> **ACTION ITEM**
The whole listing below is to be output exactly, with no line skipped.

> **DATA RECORDS**

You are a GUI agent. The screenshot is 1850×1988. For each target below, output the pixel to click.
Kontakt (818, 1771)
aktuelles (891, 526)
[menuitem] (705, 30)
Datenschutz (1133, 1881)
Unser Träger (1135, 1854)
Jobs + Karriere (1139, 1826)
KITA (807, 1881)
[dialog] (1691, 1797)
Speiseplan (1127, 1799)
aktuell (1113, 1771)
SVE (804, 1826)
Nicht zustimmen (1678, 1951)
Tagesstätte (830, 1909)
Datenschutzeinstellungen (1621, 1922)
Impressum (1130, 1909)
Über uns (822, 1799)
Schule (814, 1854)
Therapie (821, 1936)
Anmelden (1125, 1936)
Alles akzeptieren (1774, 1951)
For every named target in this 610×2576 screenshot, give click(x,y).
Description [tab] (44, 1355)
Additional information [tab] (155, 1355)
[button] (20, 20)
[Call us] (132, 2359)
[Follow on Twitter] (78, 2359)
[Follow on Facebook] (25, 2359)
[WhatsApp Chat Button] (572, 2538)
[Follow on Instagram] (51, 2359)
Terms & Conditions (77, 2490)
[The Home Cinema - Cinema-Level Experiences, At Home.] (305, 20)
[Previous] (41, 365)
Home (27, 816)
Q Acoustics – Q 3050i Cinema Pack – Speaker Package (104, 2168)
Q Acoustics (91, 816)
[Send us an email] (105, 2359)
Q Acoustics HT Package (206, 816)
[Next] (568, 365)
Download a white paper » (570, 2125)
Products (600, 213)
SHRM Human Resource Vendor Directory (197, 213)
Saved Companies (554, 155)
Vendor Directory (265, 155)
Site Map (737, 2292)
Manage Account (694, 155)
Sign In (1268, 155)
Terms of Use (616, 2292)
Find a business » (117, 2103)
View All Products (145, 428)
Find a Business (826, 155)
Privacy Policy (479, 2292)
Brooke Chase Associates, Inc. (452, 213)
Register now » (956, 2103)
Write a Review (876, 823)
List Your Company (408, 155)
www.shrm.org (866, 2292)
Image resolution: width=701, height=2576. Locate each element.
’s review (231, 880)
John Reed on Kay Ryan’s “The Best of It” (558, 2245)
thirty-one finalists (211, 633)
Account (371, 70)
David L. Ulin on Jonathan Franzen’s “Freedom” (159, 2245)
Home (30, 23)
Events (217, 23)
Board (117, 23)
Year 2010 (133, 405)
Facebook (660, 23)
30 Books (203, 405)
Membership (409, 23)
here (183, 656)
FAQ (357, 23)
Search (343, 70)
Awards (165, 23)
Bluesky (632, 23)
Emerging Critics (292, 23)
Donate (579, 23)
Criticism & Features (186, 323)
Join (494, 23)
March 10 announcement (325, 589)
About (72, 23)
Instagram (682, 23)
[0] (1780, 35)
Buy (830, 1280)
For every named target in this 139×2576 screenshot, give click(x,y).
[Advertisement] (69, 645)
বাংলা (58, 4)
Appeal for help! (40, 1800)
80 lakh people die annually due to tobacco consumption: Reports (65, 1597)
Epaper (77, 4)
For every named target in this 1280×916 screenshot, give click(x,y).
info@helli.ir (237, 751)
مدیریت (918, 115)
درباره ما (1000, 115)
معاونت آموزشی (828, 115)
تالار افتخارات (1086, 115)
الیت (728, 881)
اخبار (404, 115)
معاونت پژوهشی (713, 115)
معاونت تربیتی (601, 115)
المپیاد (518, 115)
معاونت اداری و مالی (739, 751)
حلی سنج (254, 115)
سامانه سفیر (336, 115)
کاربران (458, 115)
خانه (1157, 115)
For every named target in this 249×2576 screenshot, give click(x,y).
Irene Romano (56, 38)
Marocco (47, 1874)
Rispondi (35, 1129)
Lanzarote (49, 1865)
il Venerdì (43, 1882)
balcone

> **RESPONSE TO THIS TASK**
You are a GUI agent. The screenshot is 1850×1988. For each target below, output the pixel to click.
Kontakt (818, 1771)
aktuelles (891, 526)
[menuitem] (705, 30)
Datenschutz (1133, 1881)
Unser Träger (1135, 1854)
Jobs + Karriere (1139, 1826)
KITA (807, 1881)
[dialog] (1691, 1797)
Speiseplan (1127, 1799)
aktuell (1113, 1771)
SVE (804, 1826)
Nicht zustimmen (1678, 1951)
Tagesstätte (830, 1909)
Datenschutzeinstellungen (1621, 1922)
Impressum (1130, 1909)
Über uns (822, 1799)
Schule (814, 1854)
Therapie (821, 1936)
Anmelden (1125, 1936)
Alles akzeptieren (1774, 1951)
For every named target in this 610×2576 screenshot, give click(x,y).
Description [tab] (44, 1355)
Additional information [tab] (155, 1355)
[button] (20, 20)
[Call us] (132, 2359)
[Follow on Twitter] (78, 2359)
[Follow on Facebook] (25, 2359)
[WhatsApp Chat Button] (572, 2538)
[Follow on Instagram] (51, 2359)
Terms & Conditions (77, 2490)
[The Home Cinema - Cinema-Level Experiences, At Home.] (305, 20)
[Previous] (41, 365)
Home (27, 816)
Q Acoustics – Q 3050i Cinema Pack – Speaker Package (104, 2168)
Q Acoustics (91, 816)
[Send us an email] (105, 2359)
Q Acoustics HT Package (206, 816)
[Next] (568, 365)
Download a white paper » (570, 2125)
Products (600, 213)
SHRM Human Resource Vendor Directory (197, 213)
Saved Companies (554, 155)
Vendor Directory (265, 155)
Site Map (737, 2292)
Manage Account (694, 155)
Sign In (1268, 155)
Terms of Use (616, 2292)
Find a business » (117, 2103)
View All Products (145, 428)
Find a Business (826, 155)
Privacy Policy (479, 2292)
Brooke Chase Associates, Inc. (452, 213)
Register now » (956, 2103)
Write a Review (876, 823)
List Your Company (408, 155)
www.shrm.org (866, 2292)
Image resolution: width=701, height=2576. Locate each element.
’s review (231, 880)
John Reed on Kay Ryan’s “The Best of It” (558, 2245)
thirty-one finalists (211, 633)
Account (371, 70)
David L. Ulin on Jonathan Franzen’s “Freedom” (159, 2245)
Home (30, 23)
Events (217, 23)
Board (117, 23)
Year 2010 (133, 405)
Facebook (660, 23)
30 Books (203, 405)
Membership (409, 23)
here (183, 656)
FAQ (357, 23)
Search (343, 70)
Awards (165, 23)
Bluesky (632, 23)
Emerging Critics (292, 23)
Donate (579, 23)
Criticism & Features (186, 323)
Join (494, 23)
March 10 announcement (325, 589)
About (72, 23)
Instagram (682, 23)
[0] (1780, 35)
Buy (830, 1280)
For every named target in this 139×2576 screenshot, give click(x,y).
[Advertisement] (69, 645)
বাংলা (58, 4)
Appeal for help! (40, 1800)
80 lakh people die annually due to tobacco consumption: Reports (65, 1597)
Epaper (77, 4)
For every named target in this 1280×916 screenshot, give click(x,y).
info@helli.ir (237, 751)
مدیریت (918, 115)
درباره ما (1000, 115)
معاونت آموزشی (828, 115)
تالار افتخارات (1086, 115)
الیت (728, 881)
اخبار (404, 115)
معاونت پژوهشی (713, 115)
معاونت تربیتی (601, 115)
المپیاد (518, 115)
معاونت اداری و مالی (739, 751)
حلی سنج (254, 115)
سامانه سفیر (336, 115)
کاربران (458, 115)
خانه (1157, 115)
For every named target in this 249×2576 screenshot, give click(x,y).
Irene Romano (56, 38)
Marocco (47, 1874)
Rispondi (35, 1129)
Lanzarote (49, 1865)
il Venerdì (43, 1882)
balcone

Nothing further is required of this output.